===== Fragmento facilitado

Si se busca, se encuentra

Si se busca, se encuentra

Cuando la enfermedad es desconocida, no tiene nombre. No existe. El sida solo fue sida cuando su etiología, síntomas, curso y pronóstico se esclarecieron. El mal, que se convertiría en pandemia, siempre estuvo allí aunque nadie lo hubiese encontrado. Agredía con misterio, disfrazado de “síntomas  raros”, inexplicables, diabólicos.  Pero se buscó y se encontró.

Durante la dictadura, nadie podía  husmear  por las casas de torturas, ni buscar muertos  sin  tumbas. Oficialmente, ni se torturaba ni se mataba. Desaparecido el terror y autorizada la  búsqueda, asesinatos y torturas quedaron establecidos como una histórica y desgraciada realidad. Es que, en ocasiones, la búsqueda, por estar  llena de escollos, prohibiciones, castigos e indiferencia, resulta imposible.

Entre ocultamientos, confabulaciones – y bulas que amenazan con la excomunión – podría parecer que el  abuso sexual y la pederastia no han golpeado a esta república. La falacia nos lleva a no buscar; se presume que no hay nada que encontrar.

Como lo demuestra la aberración ocurrida en el orfelinato de Higüey, desde donde los pupilos esclavizados miraban horrorizados la impresionante basílica altagraciana, sacerdotes enfermos  sí han abusado, y de qué manera,  a menores de este país. Pero no se han buscado.

El nauseabundo crimen de la ciudad del Este se esfumó bajo las llamas, no las del infierno, y en los tribunales, no los divinos, que evacuaron (si fue que lo hicieron, pues nadie lo recuerda), alguna sentencia escrita para no cumplirse. No ha sido el único magistral trabajo de encubrimiento. Los esconden, así no los encuentran. Las víctimas amordazadas, sobrecogidas por la vergüenza, callan. Como sucedió en Irlanda. No hay sacerdotes pederastas en esta tierra porque la investigación está precintada, prohibida por el decreto pontificio “Crimine Solicitation” (que no sólo ordena callar, sino amparar  a los delincuentes sexuales), impedida por la conspiración de silencio de una élite católica temerosa de sus pastores y del escándalo. Con  alevosía se alimenta el miedo: quien denuncie está condenado.

==========
===== Datos en estudio

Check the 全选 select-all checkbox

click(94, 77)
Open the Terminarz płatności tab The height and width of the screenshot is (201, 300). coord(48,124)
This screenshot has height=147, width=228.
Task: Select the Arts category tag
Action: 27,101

==========

* [Qué hacer]: Prolonga el artículo sobre el encubrimiento de los abusos sexuales cometidos por sacerdotes, empezando justo después de su última oración.

* [Espacio de respuesta]:
Aquí, como en otras partes del mundo, hay menores abusados por una minoría de religiosos –  pocos, pero a sus anchas – protegidos por sus superiores y un rebaño amedrentado. Ayer y hoy, los destrozos psicológicos y las deformaciones infligidas a las víctimas se mantienen invisibles. Sellados por un tabú cuidadosamente elaborado.

Develada la aberración en todo occidente, asfixiados por las demandas legales que se multiplican a diario, se orquesta una estrategia de “damage control”. Y así, apenas hace dos semanas, el papa – sin haber descalificado o suprimido la ejecutiva “Crimine Solicitation”- ordena denunciar y  someter a la justicia a los transgresores.

 Nos preguntamos: ¿cumplirá la jerarquía católica dominicana ese ambiguo imperativo papal, permitiendo que se busque y se encuentre?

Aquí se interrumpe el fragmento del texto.